На Олимпийском собрании большинство выборщиков мужчины. Но если говорить об обычных избирателях, то у нас, конечно, в основном голосуют женщины. Но вот в чем незадача: у нас, как правило, женщины не голосуют за женщин! У женщин в России нет солидарности. Мужчины, естественно, не голосуют за женщин, все же страна большей своей частью находится на азиатском континенте. При этом женщин с высшим образованием у нас значительно больше, чем мужчин. Но почему-то женщина с лучшим образованием, чем мужчина, работает на менее оплачиваемой работе. Даже в советское время, где все было отмерено и взвешено, сохранялся представительский регламент — тридцать процентов женщин в государственных органах. Даже не половина, хотя женщин в стране больше, а треть. Впрочем, сейчас у нас и того нет. Число женщин в Государственной думе с каждыми выборами сокращается. Наша страна не готова к тому, что женщина в ней может занять первую позицию. Как я уже рассказывала выше, когда я работала в ЦК комсомола, мне сказали: никакой у нас с тобой культурной программы не получается. Поскольку чуть ли не все дела решаются в бане, где мужики между собой договариваются.

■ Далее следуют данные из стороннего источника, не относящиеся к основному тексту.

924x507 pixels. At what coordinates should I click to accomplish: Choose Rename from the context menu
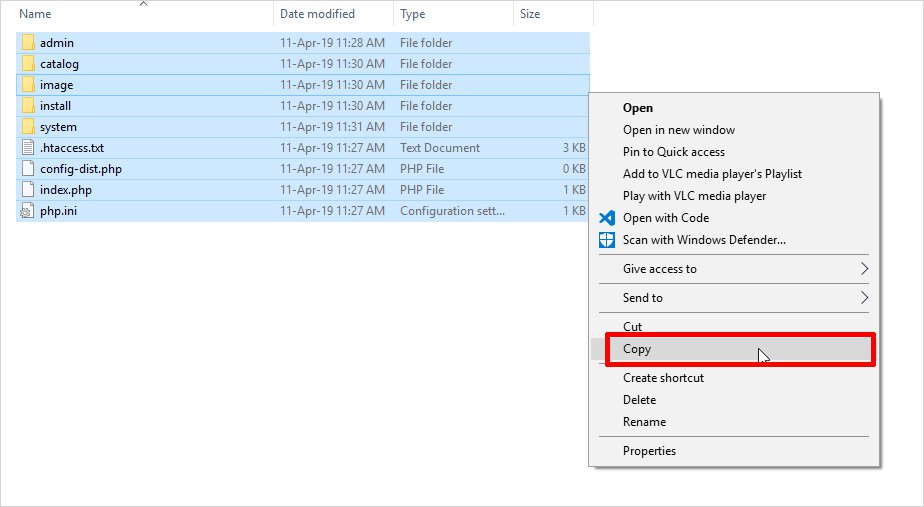(644, 422)
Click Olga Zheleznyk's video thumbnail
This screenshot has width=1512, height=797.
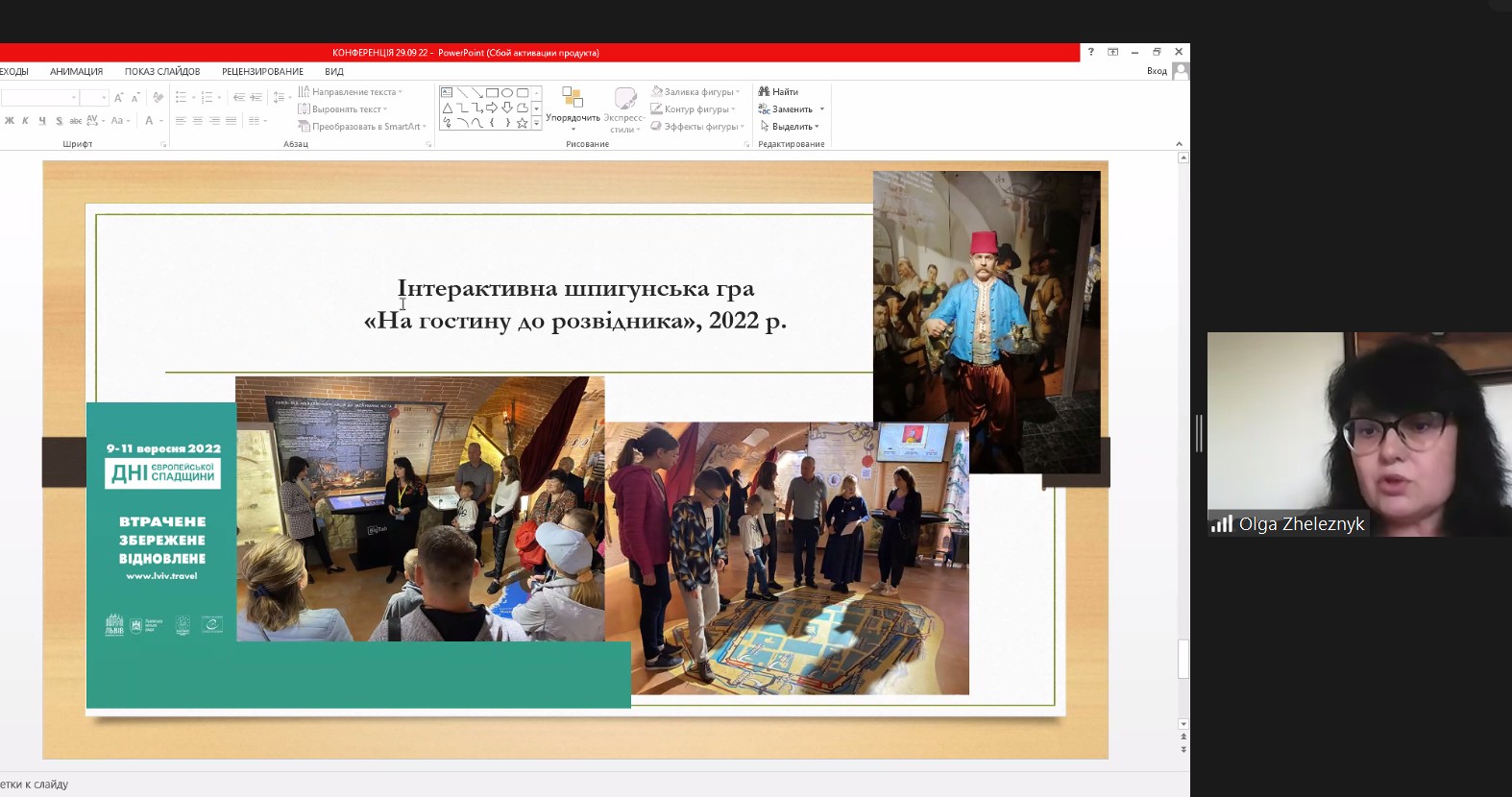pyautogui.click(x=1359, y=434)
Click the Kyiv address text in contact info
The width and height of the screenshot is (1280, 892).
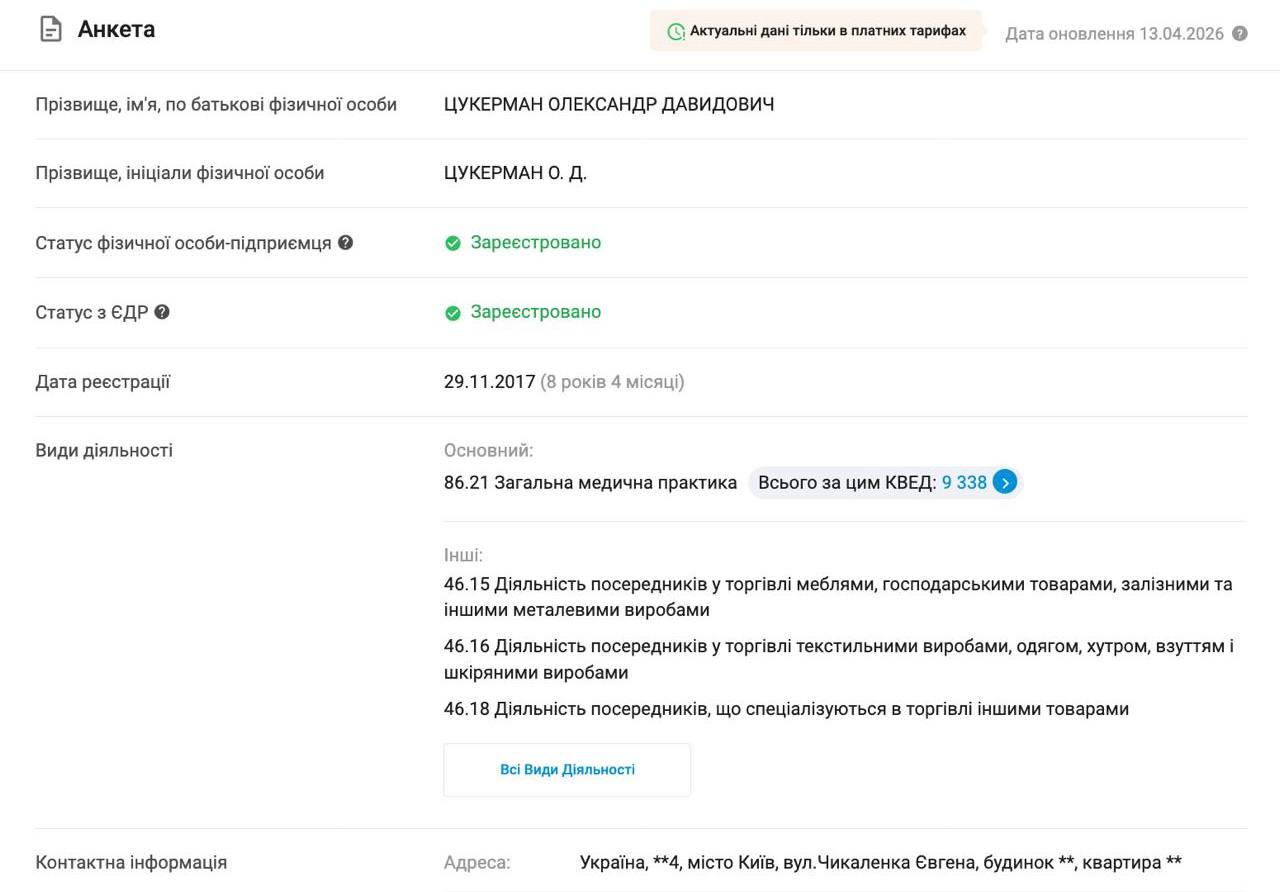[880, 862]
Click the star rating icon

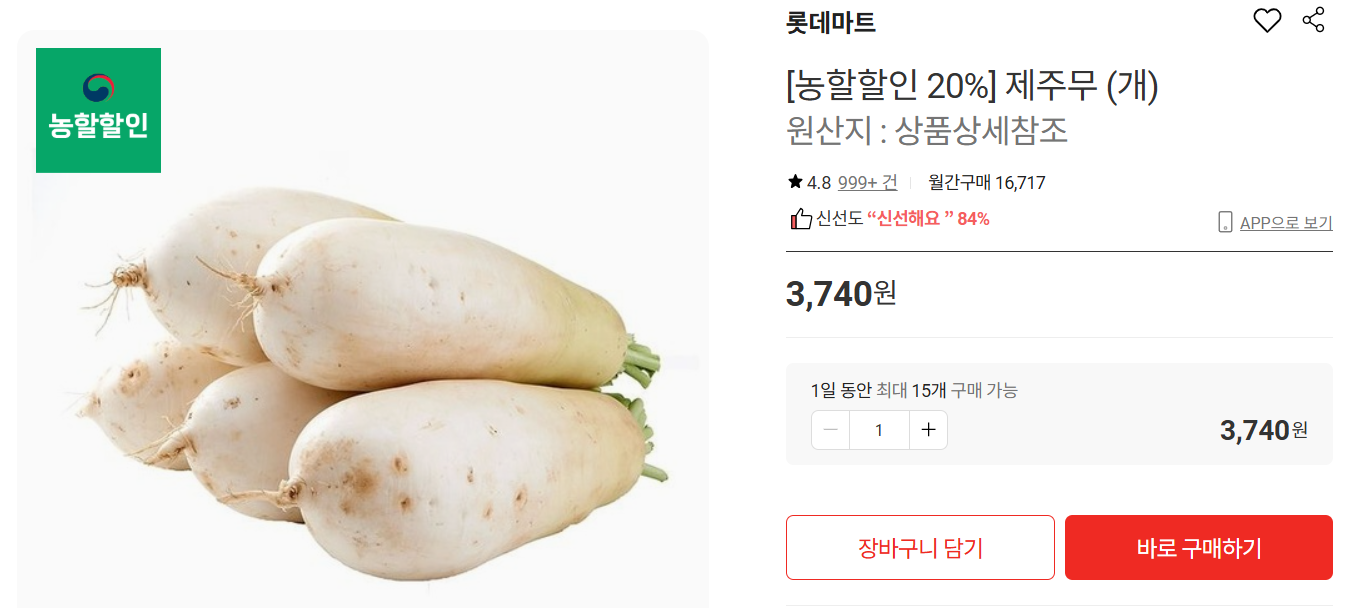(x=795, y=182)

В русло этих рассуждений ложится и моя первая попытка баллотироваться в Государственную думу. Я в тот год оказалась единственной из всех женщин-кандидатов, кто представлял спортивное движение, со мной, правда, в питерскую городскую думу избиралась и прошла олимпийская чемпионка Люба Егорова, она своя, лыжница, зимница, — больше никто. У нас мужики мужиков выдвигают, а женщина считает, что ей ничем руководить не нужно. Женщину предает ее же женская среда. То, что женщина может стать президентом Олимпийского комитета, вообще в мозгах наших спортсменов никак не укладывается. Общее мужское мнение сводится к тому, что я, конечно, симпатичный человек, я, без сомнений, человек публичный, но свои симпатии избиратели должны на реальную кандидатуру направлять. Почему-то им кажется, что они могут определять, куда мне полагается направлять свои силы.

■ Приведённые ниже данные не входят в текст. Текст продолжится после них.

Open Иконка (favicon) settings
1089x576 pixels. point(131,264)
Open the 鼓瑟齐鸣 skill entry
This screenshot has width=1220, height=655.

Мы приехали в Карелию, встречаемся с правительством республики и его главой Катанандовым. А у него немало министров — женщины. Я говорю: господи, что за чудо! И он совершенно ясно отвечает: женщины меньше подвержены коррупции, больше работают и более ответственные. Это действительно так, но неприятие женской кандидатуры сказалось и на выборах в Думу, и на выборах в ОКР. У нас на сегодняшний день нет ни одной федерации, которой руководит женщина. Несмотря на то, что большинство лучших результатов, то есть золотых медалей, нашему спорту дают женщины. У нас больше и лучше результатов дают тренеры-женщины. Даже самую первую олимпийскую медаль для Советского Союза у нас тоже выиграла женщина.
На выборы в Госдуму от Петербурга я пошла, не сильно понимая, во что я влезла. Я ведь очень дисциплинированная, во что никто никак не может поверить. При моем вроде бы упрямом характере я очень послушная. Мне сколько говорили делать, я ровно столько и делала. Мне говорили: это нельзя, — я этого и не делала. Но самое глупое, что есть в моем характере — я привыкла доверять людям. Когда Вячеслав Фетисов надавил на меня как на одного из руководителей «Спортивной России», у которой существовало соглашение с «Единой Россией», я сдалась. Прежде всего, самая большая ошибка, какую мы смогли допустить, — выбор города. Не потому что я Роднина, или женщина, или бывшая фигуристка, просто Москва и Питер всегда антагонисты, и избираться в северной столице — все равно что надеяться на выигрыш лотерейного билета. Причем если питерцы легко и быстро адаптируются в Москве, то москвичам очень неуютно в Питере, поскольку этот город может принять кого угодно, только не москвичей.